**DIRECTIONS**.
Output the entries below exactly as they appear, beginning with the line that contains "What do you see at coordinates (177, 738)" and ending with the line that contains "What are the", with both of those lines included.

——————————

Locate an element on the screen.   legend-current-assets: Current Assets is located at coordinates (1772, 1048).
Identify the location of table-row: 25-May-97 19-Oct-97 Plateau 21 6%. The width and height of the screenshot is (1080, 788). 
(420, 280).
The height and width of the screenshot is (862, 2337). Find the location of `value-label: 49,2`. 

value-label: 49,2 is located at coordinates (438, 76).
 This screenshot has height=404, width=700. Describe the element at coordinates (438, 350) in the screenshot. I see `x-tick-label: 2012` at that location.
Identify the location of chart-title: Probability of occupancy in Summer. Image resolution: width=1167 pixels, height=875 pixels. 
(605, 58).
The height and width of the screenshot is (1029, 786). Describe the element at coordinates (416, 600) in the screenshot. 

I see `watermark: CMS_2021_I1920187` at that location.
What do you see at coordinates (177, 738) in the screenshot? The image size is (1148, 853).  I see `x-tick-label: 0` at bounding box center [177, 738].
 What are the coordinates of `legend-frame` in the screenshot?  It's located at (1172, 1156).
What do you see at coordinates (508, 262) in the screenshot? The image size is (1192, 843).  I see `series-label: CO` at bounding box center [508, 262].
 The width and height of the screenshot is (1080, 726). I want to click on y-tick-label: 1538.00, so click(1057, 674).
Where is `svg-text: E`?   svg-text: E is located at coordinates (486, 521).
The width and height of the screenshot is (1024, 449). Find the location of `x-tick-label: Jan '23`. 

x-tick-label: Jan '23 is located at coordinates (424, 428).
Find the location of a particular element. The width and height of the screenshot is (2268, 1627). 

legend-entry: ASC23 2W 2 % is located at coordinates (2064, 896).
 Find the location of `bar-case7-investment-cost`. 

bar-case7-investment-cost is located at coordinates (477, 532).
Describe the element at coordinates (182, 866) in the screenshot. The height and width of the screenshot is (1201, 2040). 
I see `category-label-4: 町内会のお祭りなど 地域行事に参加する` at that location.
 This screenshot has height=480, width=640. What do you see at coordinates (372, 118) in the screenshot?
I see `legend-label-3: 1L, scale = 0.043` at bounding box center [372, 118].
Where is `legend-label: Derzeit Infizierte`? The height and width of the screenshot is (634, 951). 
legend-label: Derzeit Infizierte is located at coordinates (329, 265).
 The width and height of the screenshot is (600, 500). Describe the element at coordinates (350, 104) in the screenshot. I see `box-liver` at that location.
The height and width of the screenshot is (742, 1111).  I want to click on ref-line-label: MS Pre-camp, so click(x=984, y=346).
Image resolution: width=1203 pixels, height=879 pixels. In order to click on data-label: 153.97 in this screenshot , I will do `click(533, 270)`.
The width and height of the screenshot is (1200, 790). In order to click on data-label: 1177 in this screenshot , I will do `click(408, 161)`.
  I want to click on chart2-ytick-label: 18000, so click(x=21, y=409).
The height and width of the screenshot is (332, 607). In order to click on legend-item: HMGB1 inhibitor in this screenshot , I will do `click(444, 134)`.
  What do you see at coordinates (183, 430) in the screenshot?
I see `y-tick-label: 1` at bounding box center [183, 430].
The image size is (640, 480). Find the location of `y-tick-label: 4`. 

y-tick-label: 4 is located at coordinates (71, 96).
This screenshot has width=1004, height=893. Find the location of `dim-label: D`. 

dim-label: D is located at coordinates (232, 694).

——————————

**SOLUTION FOR THIS PROBLEM**.
What do you see at coordinates (177, 738) in the screenshot? The image size is (1148, 853).  I see `x-tick-label: 0` at bounding box center [177, 738].
 What are the coordinates of `legend-frame` in the screenshot?  It's located at (1172, 1156).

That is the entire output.